* WORK TO DO *
Pick out and copy every line of the records that contains the word "link".

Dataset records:
>> BEGIN
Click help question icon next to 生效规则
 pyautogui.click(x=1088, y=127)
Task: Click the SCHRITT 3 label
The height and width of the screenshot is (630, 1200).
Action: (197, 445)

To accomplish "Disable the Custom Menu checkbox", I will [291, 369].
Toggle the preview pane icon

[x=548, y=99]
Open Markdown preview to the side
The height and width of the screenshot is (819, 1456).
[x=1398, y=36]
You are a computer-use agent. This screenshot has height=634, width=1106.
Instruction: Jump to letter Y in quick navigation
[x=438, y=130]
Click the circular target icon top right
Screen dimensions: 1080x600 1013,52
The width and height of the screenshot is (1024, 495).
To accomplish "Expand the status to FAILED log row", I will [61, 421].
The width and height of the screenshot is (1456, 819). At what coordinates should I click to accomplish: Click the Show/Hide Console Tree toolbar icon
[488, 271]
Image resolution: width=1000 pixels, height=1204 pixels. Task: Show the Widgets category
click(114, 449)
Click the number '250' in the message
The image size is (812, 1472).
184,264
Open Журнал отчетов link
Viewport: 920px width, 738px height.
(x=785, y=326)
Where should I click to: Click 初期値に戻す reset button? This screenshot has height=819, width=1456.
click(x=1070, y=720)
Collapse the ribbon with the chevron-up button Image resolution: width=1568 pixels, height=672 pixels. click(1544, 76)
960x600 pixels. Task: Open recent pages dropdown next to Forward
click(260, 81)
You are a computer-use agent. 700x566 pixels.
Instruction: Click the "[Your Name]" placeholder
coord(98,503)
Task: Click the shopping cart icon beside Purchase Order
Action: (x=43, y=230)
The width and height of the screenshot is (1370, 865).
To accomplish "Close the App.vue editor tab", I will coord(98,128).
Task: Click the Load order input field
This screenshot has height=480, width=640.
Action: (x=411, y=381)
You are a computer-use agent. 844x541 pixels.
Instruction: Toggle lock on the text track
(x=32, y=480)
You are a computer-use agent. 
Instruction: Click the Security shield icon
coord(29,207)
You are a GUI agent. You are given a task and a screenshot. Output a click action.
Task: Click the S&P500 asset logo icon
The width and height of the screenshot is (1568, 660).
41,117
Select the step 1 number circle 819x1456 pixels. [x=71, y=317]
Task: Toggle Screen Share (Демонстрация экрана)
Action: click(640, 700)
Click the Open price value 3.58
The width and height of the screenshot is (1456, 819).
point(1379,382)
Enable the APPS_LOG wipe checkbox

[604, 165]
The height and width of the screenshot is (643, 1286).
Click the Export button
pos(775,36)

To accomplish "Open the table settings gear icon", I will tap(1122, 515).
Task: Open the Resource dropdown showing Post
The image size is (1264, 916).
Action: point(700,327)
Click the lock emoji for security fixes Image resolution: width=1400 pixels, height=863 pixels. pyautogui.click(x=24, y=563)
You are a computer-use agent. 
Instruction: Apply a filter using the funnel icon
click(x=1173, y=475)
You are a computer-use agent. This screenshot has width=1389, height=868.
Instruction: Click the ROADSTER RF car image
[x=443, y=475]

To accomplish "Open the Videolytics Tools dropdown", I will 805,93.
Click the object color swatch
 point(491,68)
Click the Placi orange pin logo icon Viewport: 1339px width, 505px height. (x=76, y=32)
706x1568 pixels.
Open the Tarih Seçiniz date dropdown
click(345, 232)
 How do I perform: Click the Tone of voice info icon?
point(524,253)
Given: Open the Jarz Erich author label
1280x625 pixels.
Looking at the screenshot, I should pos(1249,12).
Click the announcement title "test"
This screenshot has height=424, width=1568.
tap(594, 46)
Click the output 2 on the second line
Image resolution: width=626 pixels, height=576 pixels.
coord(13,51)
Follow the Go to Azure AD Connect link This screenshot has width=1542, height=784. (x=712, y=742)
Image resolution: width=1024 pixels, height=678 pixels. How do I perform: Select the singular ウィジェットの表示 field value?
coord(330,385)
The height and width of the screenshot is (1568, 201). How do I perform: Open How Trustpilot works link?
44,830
>> END
* FULL RESPONSE *
Open Журнал отчетов link
Follow the Go to Azure AD Connect link This screenshot has width=1542, height=784. (x=712, y=742)
The height and width of the screenshot is (1568, 201). How do I perform: Open How Trustpilot works link?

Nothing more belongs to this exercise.